For each line below that holds "MAXIMUM", return the line as it stands.

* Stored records

-- -- --

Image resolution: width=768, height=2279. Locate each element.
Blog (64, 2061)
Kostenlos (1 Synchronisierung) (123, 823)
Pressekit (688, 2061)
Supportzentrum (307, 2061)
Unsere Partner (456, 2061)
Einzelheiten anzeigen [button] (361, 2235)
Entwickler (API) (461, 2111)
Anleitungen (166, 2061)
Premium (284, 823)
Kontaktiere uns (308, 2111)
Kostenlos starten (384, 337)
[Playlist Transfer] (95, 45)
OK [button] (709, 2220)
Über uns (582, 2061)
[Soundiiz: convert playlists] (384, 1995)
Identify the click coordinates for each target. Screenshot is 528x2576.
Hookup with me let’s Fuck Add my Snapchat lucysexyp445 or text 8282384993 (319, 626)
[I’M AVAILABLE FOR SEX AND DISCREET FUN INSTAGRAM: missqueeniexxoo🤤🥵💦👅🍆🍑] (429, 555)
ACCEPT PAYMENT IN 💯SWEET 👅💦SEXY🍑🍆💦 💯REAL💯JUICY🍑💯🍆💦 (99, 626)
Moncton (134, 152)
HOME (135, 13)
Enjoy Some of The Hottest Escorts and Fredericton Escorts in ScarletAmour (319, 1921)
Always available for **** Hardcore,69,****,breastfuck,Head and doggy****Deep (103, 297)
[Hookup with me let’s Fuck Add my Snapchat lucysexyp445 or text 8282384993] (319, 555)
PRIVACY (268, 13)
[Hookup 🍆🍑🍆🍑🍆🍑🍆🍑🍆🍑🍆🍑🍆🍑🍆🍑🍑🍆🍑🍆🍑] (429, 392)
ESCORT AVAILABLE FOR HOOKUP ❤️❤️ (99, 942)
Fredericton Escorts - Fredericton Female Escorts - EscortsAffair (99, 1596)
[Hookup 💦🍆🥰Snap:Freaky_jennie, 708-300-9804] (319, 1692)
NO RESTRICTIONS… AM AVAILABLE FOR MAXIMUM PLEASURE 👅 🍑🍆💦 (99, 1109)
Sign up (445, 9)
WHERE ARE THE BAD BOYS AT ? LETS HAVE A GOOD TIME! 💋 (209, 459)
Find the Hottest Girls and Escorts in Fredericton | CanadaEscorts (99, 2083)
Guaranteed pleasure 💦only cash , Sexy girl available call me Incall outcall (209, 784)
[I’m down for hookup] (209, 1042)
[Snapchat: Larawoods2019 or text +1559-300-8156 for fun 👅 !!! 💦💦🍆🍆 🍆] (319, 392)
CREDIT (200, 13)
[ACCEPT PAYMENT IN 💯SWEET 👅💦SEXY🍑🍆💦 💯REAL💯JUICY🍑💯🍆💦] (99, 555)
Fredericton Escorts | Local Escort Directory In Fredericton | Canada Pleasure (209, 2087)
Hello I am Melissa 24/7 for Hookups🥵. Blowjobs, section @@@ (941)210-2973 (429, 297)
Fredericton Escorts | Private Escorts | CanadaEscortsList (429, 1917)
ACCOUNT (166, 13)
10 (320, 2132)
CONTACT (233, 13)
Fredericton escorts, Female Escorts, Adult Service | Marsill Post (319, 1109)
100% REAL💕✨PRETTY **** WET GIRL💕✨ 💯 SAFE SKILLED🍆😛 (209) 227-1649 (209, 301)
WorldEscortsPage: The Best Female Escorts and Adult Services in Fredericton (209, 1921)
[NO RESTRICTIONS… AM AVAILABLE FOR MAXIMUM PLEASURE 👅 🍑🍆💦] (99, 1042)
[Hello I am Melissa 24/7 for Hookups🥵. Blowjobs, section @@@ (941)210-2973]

-- -- --

* Task output
NO RESTRICTIONS… AM AVAILABLE FOR MAXIMUM PLEASURE 👅 🍑🍆💦 (99, 1109)
[NO RESTRICTIONS… AM AVAILABLE FOR MAXIMUM PLEASURE 👅 🍑🍆💦] (99, 1042)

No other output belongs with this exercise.